Output a faithful copy of the entries, every picture removed.

***** SUPPLIED MATERIAL *****

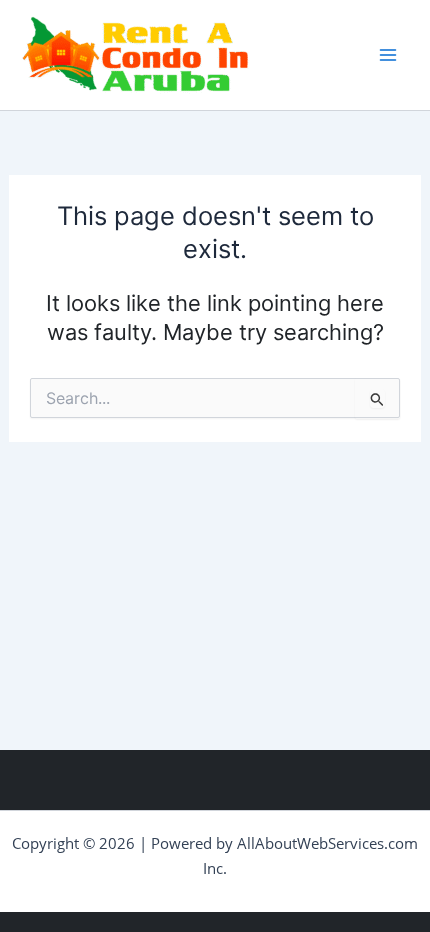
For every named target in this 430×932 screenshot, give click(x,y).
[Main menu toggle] (388, 55)
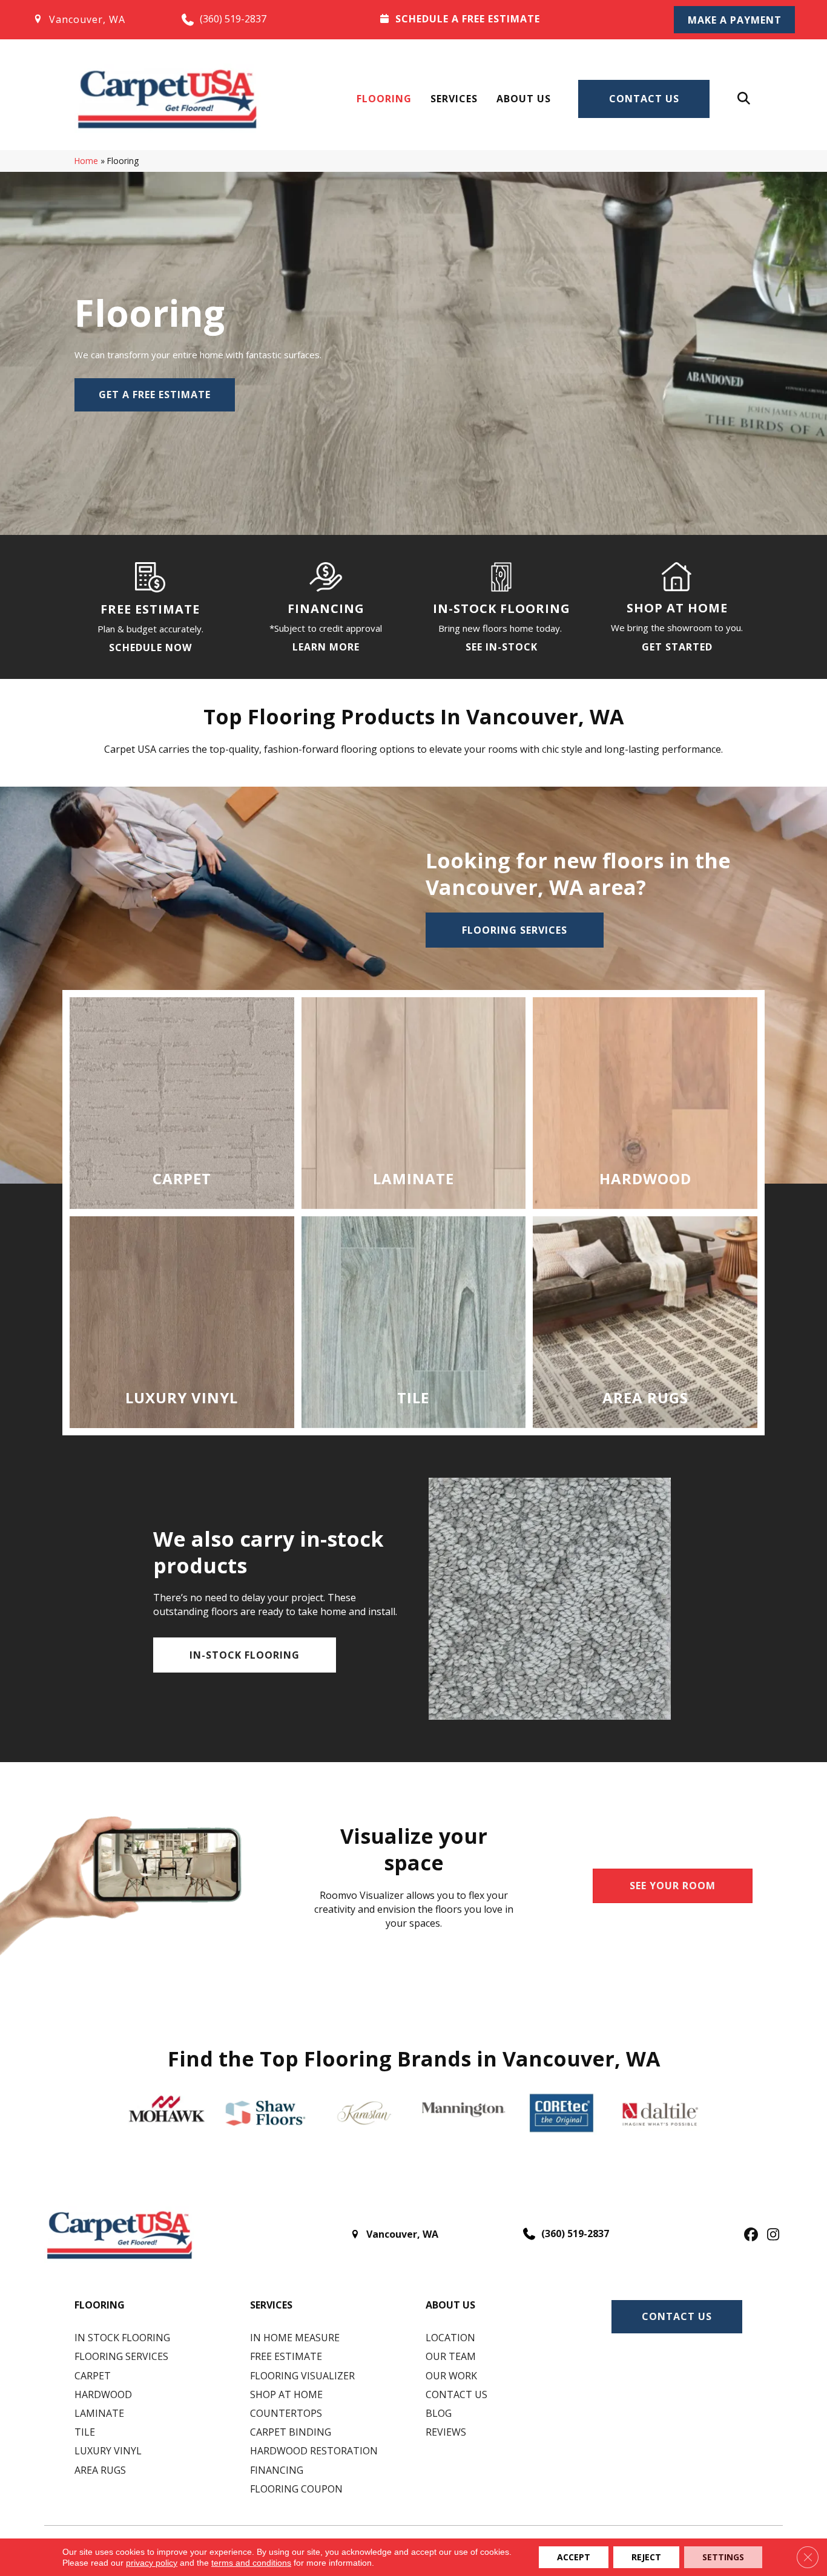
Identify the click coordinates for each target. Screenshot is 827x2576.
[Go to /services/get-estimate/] (511, 18)
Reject (646, 2557)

*****

SOLUTION BELOW =
For every named target in this 430×932 screenshot, give click(x,y).
[Main menu toggle] (388, 55)
Identify the click coordinates for each target. Screenshot is 827x2576.
[Go to /services/get-estimate/] (511, 18)
Reject (646, 2557)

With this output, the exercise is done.